1. Field of the Invention
The present invention relates to an analytical instrument for mass analysis and a method using the same.
2. Description of the Related Art
A mass spectrometer is generally used for quantitative measurement, and a method described in “Xu X et al., Rapid Communications in Mass Spectrometry, 17,832, 2003” (hereinafter referred to as “Non-patent Document 1”) is best known as a method for quantitative determination. In this method, a standard sample (or a target compound) of known concentration is previously introduced into the mass spectrometer to obtain the correlation (also termed a calibration curve) between concentration and signal intensity. Then, in this method, a target sample is introduced to determine its concentration. However, there is an inherent problem in the mass spectrometer. That is, when ionization takes place, the accuracy of quantitative determination is seriously affected because the signal intensity (or sensitivity) for the sample concentration varies greatly, depending on the influence of impurity components present in the sample (this phenomenon is termed matrix effects), or depending on the day-to-day conditions of the mass spectrometer.

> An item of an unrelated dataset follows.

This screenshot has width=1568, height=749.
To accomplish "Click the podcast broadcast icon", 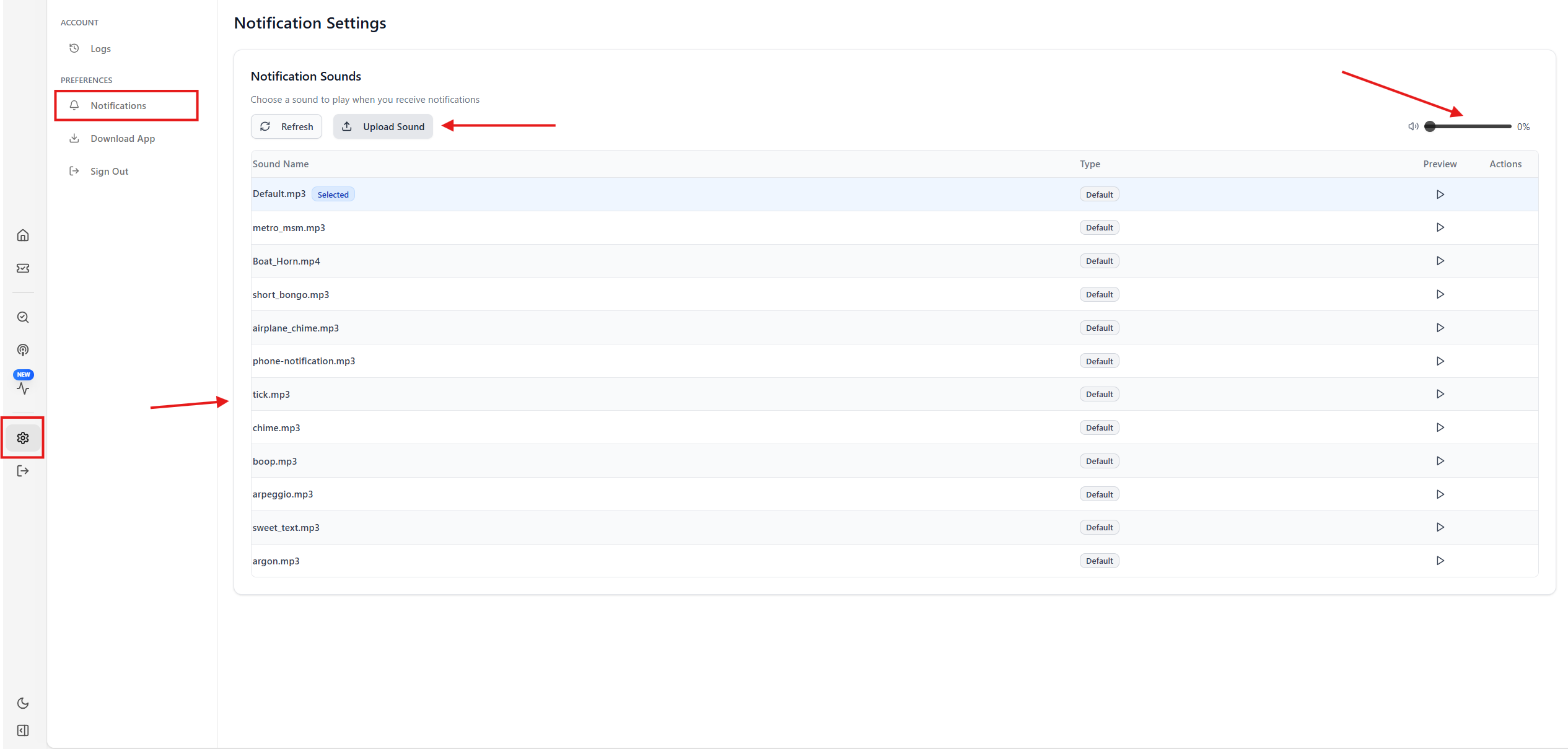I will 23,350.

A quantitative determination method given below is used in order to solve this problem.
U.S. Pat. No. 6,580,067 (hereinafter referred to as “Patent Document 1”) discloses a method including the process of adding, as an internal standard, a different similar compound. It is considered to be preferable to add, to a target sample, a compound having a chemical property similar to that of the target sample, and also forming ions having a different m/z value from that of the target sample. As a suitable material to be added, used is a material resulting from replacement of at least one element (e.g., carbon or hydrogen) of a target compound by an isotope thereof. In this instance, sensitivity changes in the addition compound are assumed to be substantially the same as sensitivity changes in the target compound, thereby making it possible to calibrate the sensitivity changes caused by the matrix effects or the conditions of the mass spectrometer.
Described in “Ito S et al., J. Chromatography A 943, 39, 2001” (hereinafter referred to as “Non-patent Document 2”) is a method including two measurements, which are made on a target sample with a target compound itself of known concentration added thereto, and on a target sample without the target compound added thereto (namely, standard addition method). This method enables calibrating the sensitivity changes caused by the matrix effects or the conditions of the mass spectrometer, because this method is capable of estimating the sensitivity of the target compound from a difference between the signal intensity of a target internal standard sample and the signal intensity of an added sample.
“Bonfiglio R et al., Rapid Communications in Mass Spectrometry, 13(12), 1175, 1999” (hereinafter referred to as “Non-patent Document 3”) gives a description as to a validation method for judging whether or not there is a necessity to calibrate the sensitivity changes caused by the matrix effects or the conditions of the mass spectrometer. Although the methods described in Patent Document 1 and Non-patent Document 2 are effective approaches for calibrating the sensitivity changes caused by the matrix effects or the conditions of the mass spectrometer, the methods lead to a rise in a total cost of measurement, because the methods requires its stable isotope and needs a complicated measurement means for adding a known quantity of a target compound. Thus, generally used is a method that includes the process of: making a separation between matrix components and the target compound, using a pretreatment means such as solid phase extraction or liquid chromatography, prior to the introduction of the target compound into the mass spectrometer; and then introducing the target compound into the mass spectrometer. Incidentally, this method includes the process of: introducing a known quantity of similar compound into the pretreated components; and then monitoring the sensitivity. Here, this method is used to ensure that the separation is sufficient for the sensitivity to be equivalent to the sensitivity observed at the time of formation of the calibration curve. If the sensitivity of an addition compound is affected by the matrix components, a pretreatment process can be repeatedly improved for eventual development of a pretreatment measurement method such as does not affect the sensitivity. This method eliminates the need to add a reference standard for each target component, because of using the previously generated calibration curve for quantitative determination.